AI Prediction Record: Want to Make Money in Prediction Markets with AI? But It Might Not Even Have Read the Question Clearly

marsbitPublished on 2026-01-04Last updated on 2026-01-04

Abstract

Based on an experiment comparing AI predictions against human "smart money" on Polymarket, this article investigates whether AI can reliably profit in prediction markets. The author tested Google's Gemini 2.5 Pro and xAI's Grok (via OpenRouter), both equipped with web search, on 21 resolved non-crypto market questions. The core finding is a divergence in performance: Grok achieved the highest win rate at 75%, outperforming humans (66.7%) and significantly beating Gemini (52.4%).
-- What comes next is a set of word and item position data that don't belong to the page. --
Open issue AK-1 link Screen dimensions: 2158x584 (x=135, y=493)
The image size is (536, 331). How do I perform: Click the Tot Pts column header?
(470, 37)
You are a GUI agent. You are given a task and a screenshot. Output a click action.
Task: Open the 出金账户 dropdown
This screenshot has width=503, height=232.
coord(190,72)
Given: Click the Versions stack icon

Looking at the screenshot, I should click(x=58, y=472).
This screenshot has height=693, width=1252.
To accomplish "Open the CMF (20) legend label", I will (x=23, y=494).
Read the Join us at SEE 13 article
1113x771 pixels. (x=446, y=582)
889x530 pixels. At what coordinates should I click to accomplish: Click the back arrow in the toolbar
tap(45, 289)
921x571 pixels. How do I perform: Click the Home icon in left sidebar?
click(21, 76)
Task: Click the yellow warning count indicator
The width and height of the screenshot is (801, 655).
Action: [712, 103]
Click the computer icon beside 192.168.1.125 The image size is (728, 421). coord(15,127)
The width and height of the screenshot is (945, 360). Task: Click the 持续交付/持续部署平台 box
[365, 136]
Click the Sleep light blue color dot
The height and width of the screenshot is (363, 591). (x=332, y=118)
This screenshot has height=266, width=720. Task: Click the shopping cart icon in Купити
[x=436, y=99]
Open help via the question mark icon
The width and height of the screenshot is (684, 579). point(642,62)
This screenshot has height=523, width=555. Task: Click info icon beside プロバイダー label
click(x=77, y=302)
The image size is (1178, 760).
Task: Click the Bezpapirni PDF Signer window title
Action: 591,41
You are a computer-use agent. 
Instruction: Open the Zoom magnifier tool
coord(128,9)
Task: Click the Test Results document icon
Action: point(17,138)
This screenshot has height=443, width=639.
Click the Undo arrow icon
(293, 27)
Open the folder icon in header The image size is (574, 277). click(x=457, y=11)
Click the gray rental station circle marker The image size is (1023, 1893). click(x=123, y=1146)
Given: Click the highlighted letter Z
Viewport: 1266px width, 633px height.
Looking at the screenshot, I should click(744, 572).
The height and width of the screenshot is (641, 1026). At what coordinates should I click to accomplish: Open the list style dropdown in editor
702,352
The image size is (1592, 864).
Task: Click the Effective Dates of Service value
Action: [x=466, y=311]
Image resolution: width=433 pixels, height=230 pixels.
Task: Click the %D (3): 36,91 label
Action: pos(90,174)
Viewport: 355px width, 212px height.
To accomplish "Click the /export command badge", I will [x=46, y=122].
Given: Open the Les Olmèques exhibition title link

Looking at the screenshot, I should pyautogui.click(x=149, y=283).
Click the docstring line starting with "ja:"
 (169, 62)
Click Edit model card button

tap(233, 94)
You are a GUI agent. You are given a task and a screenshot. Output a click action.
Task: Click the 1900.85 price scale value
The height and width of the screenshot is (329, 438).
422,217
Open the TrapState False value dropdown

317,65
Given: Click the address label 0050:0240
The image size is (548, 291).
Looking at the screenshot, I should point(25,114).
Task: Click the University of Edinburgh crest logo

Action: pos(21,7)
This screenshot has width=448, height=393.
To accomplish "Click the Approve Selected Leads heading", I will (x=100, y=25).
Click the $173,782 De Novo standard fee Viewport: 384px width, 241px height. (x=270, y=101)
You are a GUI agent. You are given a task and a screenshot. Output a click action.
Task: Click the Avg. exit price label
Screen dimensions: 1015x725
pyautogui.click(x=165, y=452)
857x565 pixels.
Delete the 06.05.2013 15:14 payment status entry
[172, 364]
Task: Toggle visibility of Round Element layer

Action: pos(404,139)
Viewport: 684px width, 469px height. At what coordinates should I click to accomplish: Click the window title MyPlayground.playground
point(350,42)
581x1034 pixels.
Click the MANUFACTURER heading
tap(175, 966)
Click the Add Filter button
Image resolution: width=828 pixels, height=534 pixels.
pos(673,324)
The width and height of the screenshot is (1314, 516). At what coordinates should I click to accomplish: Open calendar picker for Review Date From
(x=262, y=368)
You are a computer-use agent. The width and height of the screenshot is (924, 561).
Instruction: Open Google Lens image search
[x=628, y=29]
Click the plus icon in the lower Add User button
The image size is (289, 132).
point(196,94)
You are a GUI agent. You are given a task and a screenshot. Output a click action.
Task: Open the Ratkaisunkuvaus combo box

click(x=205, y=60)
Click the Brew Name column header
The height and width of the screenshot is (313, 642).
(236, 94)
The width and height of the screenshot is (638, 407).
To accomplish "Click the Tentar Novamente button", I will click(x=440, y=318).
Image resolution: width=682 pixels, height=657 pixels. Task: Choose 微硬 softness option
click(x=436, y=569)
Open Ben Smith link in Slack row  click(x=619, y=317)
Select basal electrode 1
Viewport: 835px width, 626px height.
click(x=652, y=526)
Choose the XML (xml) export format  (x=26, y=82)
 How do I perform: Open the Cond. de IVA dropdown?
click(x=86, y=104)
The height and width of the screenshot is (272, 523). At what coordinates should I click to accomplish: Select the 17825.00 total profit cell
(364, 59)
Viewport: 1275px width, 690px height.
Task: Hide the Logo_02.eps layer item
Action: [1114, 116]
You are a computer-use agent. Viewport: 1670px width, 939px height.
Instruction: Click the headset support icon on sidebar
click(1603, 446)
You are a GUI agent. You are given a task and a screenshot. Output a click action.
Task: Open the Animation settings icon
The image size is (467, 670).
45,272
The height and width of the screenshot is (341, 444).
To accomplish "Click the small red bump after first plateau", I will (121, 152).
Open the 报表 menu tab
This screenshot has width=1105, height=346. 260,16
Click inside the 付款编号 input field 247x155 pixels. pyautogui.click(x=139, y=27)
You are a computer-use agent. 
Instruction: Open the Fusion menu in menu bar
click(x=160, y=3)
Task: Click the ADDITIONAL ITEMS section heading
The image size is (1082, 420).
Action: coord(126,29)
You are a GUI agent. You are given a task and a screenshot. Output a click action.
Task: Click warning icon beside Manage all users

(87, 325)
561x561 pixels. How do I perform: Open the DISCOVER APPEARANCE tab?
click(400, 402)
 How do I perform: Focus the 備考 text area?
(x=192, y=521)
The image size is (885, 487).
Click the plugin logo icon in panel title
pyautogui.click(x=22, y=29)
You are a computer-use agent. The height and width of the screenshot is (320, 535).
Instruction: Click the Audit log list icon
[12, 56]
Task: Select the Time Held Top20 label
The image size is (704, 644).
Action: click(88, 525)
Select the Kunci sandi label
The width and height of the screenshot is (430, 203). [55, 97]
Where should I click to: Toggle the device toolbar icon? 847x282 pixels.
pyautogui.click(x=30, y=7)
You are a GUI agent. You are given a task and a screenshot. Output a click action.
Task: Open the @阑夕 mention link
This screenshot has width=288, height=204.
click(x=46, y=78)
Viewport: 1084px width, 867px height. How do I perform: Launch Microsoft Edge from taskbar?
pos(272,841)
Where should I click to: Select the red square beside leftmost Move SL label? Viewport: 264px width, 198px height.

However, a detailed analysis of the AI's reasoning revealed critical flaws. Gemini frequently misjudged the current date, leading to erroneous conclusions. Both models sometimes relied on superficial or commonsense assumptions instead of deep, evidence-based logic. A major failure mode was misinterpreting the specific settlement conditions of a market, such as confusing "any files" with "all files" being released. While Grok's results are promising, the experiment concludes that AI often fails to fully comprehend the question's nuances, highlighting a significant gap between raw information retrieval and true contextual understanding needed for reliable prediction.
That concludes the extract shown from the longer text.